Desaparición y tortura

Un hecho histórico se dio en la actual Legislatura federal en nuestro país al momento en que diputados y senadores acordaron poner manos a la obra en cuestión de desapariciones forzadas y tortura.

Es innegable que a medida que la situación de denuncias y casos de abusos y homicidios relacionados con autoridades de justicia y con gobiernos locales se han incrementado con el paso del tiempo, el peligro de que ocurran más escenarios como el de los 43 normalistas de Ayotzinapa se repliquen en el territorio nacional es muy probable. Por ello, es urgente y así lo vieron también los legisladores, contar con elementos jurídicos y normativos que pretendan inhibir este tipo de acciones.

De esta forma, tras la aprobación de –ojo 383 votos a favor de 500 que deben ser en su totalidad- la reforma al artículo 73, fracción XXI, inciso A, de la Constitución Política para facultar al Congreso de la Unión a legislar en materia de desaparición forzada de personas y de tortura, se deja un compromiso para la próxima Cámara para dictar una legislación secundaria que contemple la homologación de tipo penal de los delitos de desaparición forzada de personas y tortura de forma ejemplar, con castigos que en verdad sean de respeto y que busquen dar ese mensaje de autoridad para, valga la expresión, las propias autoridades.

En México, y lo ha dicho el propio Presidente, no caben los gobiernos autoritarios. Por más que se ataque o critique a una administración en particular, por más que se logre forzar la realidad para ver todo mal y de malas, ni aún así, es posible tener gobiernos imperialistas, que busquen ganar y arrebatarlo todo.

Con los cambios en la ley, se busca también agilizar la declaración de ausencia por desaparición forzada (para que no salgan con alargues legales y amparos), y que las víctimas indirectas puedan realizar sus trámites familiares y administrativos en forma ágil.
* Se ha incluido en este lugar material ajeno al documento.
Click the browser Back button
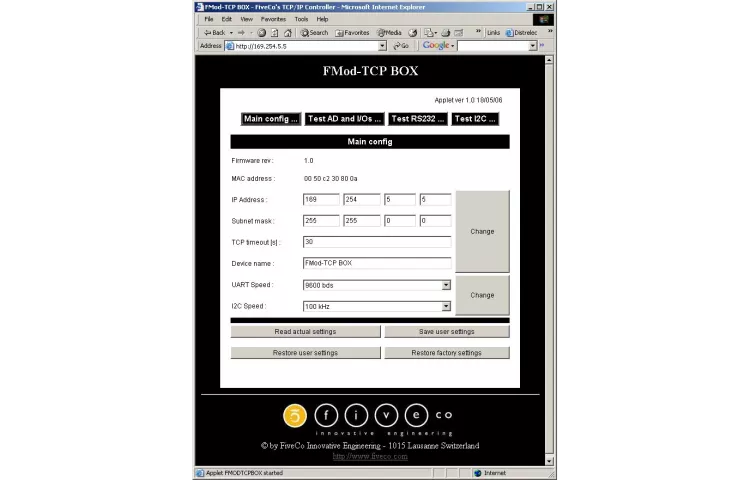The image size is (750, 480). 214,32
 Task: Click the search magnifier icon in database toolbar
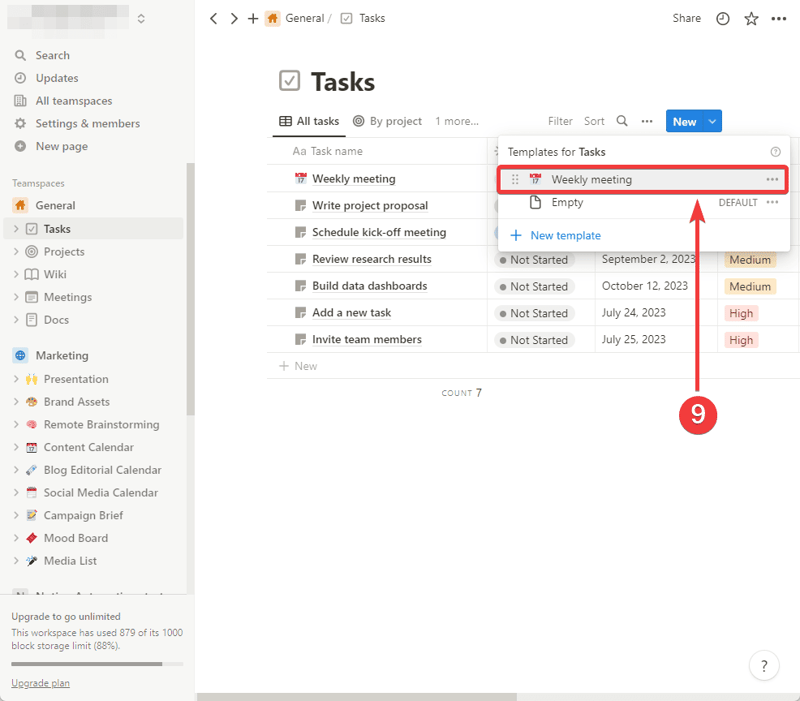click(x=622, y=121)
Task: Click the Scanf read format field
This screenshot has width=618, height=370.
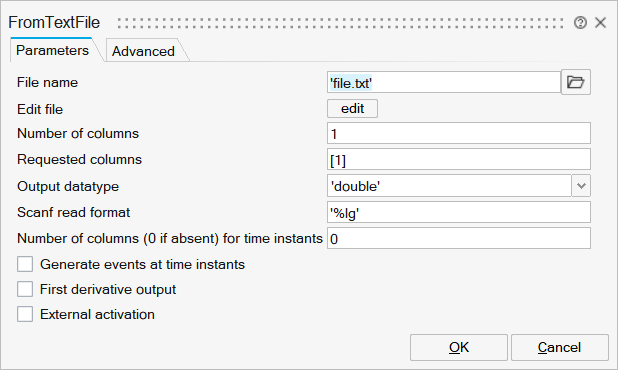Action: click(459, 212)
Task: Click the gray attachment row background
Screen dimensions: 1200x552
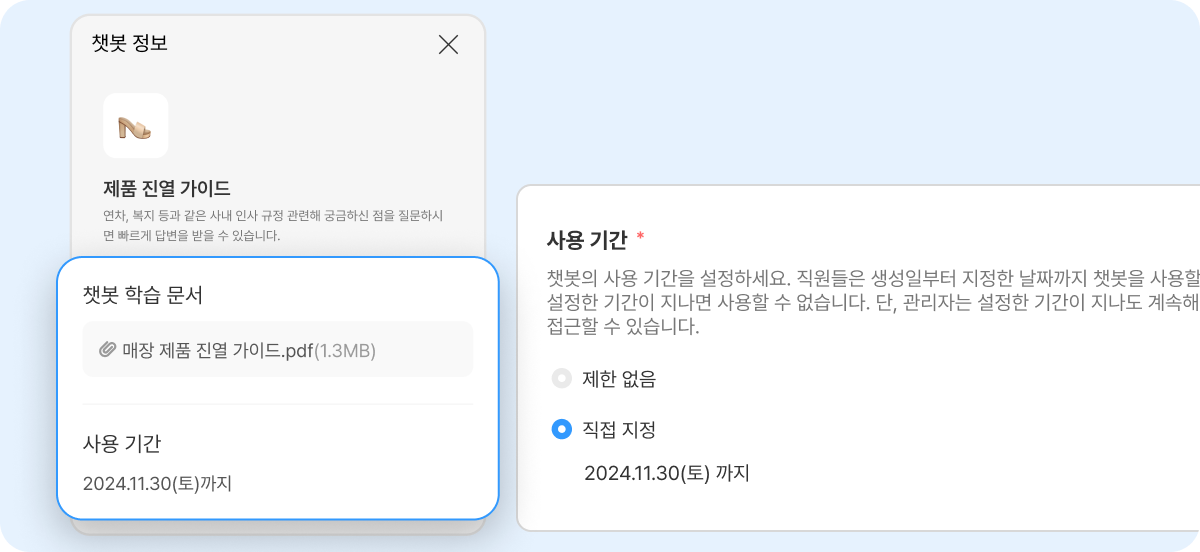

Según datos de la Subsecretaría de Asuntos Jurídicos, de la Secretaría de Gobernación, se contabilizó la desaparición forzada de 26 mil 121 personas, entre el 1 de diciembre de 2006 al 30 de noviembre de 2012, más los casos de esa fecha a nuestros días, contando a los lamentables del estado de Guerrero del último año, pues no solo los normalistas están desaparecidos, sino decenas de personas que han sido reportadas entre la costa guerrerense y Michoacán, en el norte en Tamaulipas y en estados como Veracruz y Estado de México.

Debemos tomar en serio este asunto y por eso remarqué que solo 383 diputados federales estuvieron para votar a favor de la reforma para legislar en materia de desaparición forzada y tortura. Nadie está exento de padecer alguna situación de este tipo. Ni los propios políticos, ni los propios gobernantes. Mucho menos la ciudadanía. La desaparición forzada no debe existir, la tortura tampoco.